Speaking of the long tail, Mohammed Iqbal wrote a very interesting piece that hit on some of these points called The Elongating Tail of Brand Communication. In discussing the way the marketing industry has been ruled by the same rules as retail, Iqbal writes:

In creating and peddling our wares we [marketers] also use the very same devices and tricks that the media and entertainment industry have perfected in the last century.

We use pre-filtering as mechanism to predict and deice what will have mass appeal. We choose between alternatives — only allowing ‘one’ brand idea at a time to make it [to] the expensive ‘shelf space’. We pull off air any ‘brand idea’ that doesn’t connect with all of our identified consumers — even if it has its own small niche of buyers.

Whether we realize it or not, we have been dancing forever to the tunes of shelf-space scarcity and distribution bottlenecks. While all the while believing self-righteously that the single-minded brand proposition is the only right way to build a brand in any situation. Even in current times of abundance — abundant shelf space (for brand ideas), abundant distribution (in media channels and bandwidth) and abundant choice (of brand propositions tailor-made for each of your niche audiences.)

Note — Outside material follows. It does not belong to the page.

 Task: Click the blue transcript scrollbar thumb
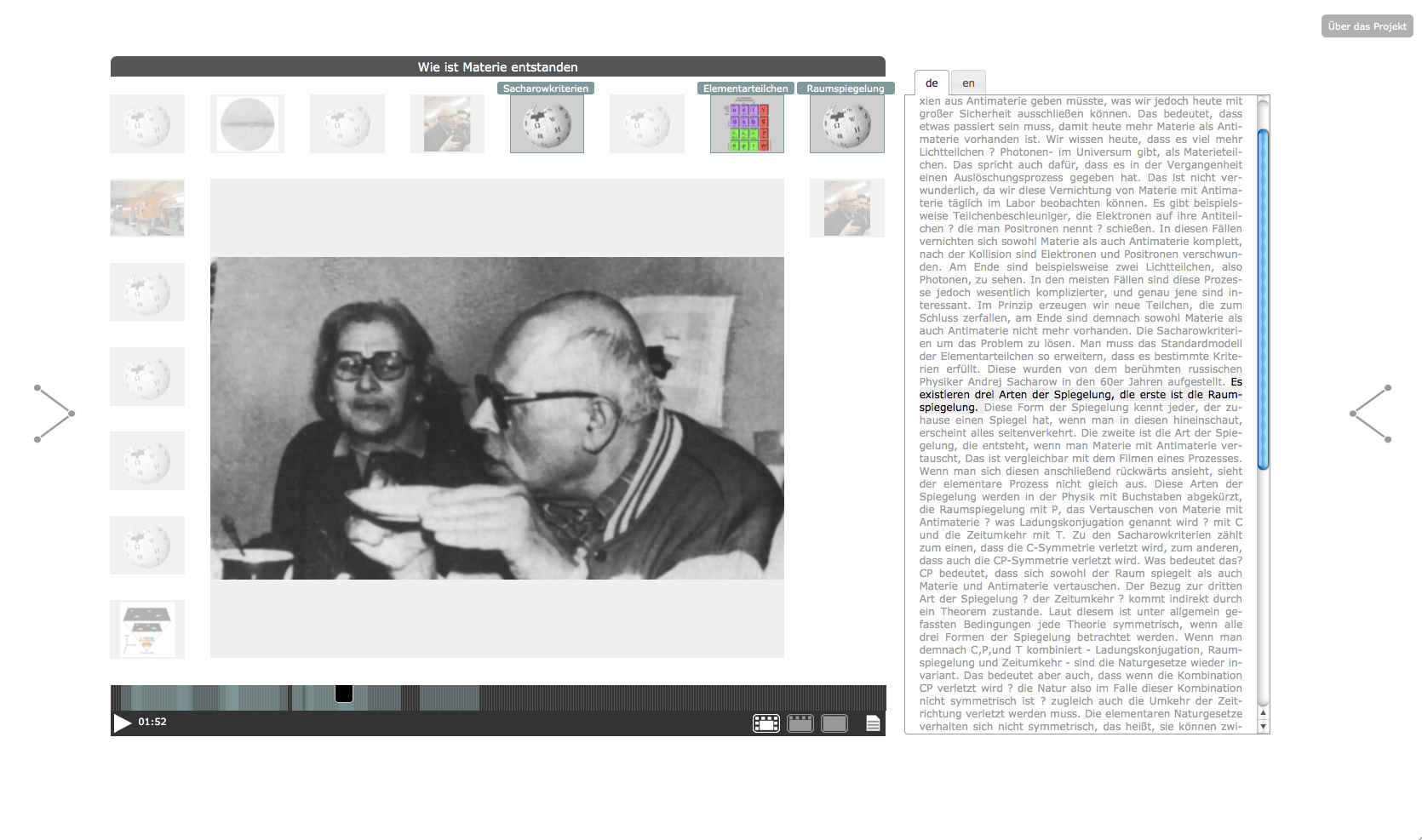[x=1264, y=298]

When you play this out, you start to get a world where a singular brand proposition is no longer the best approach. This is part of what Faris and Jason we’re talking about when they wrote of transmedia planning. As I see it, because people now have the ability to search out their own media there is more room for multiple messages and ideas.

The website of the future may not be a flash-filled affair that broadcasts the brands position to its customers, but might instead be a search box with mountains of content sitting behind it that allows people to find the thing within the brand that resonates most with them. It’s idiocentricity at its finest.

Google’s new pay-per-action product takes this a step further. Pay-per-click made it easier to spend your money more efficiently by allowing you to target people during specific times within the purchase cycle, but there were still inefficiencies. You were still paying for luke-warm leads. Pay-per-action (PPA) changes that, in a world where you only pay when someone purchases something or fills out a form, what excuse do you have for not constantly running all your assets?

Now of course there are some major holes in this thinking around how it integrates with the rest of the media world, but there’s no denying that it’s going to change the way people think about a lot of things.

Would love to hear thoughts on how to take this farther, holes in the thinking, how it integrates with other media or why it’s just plain silly.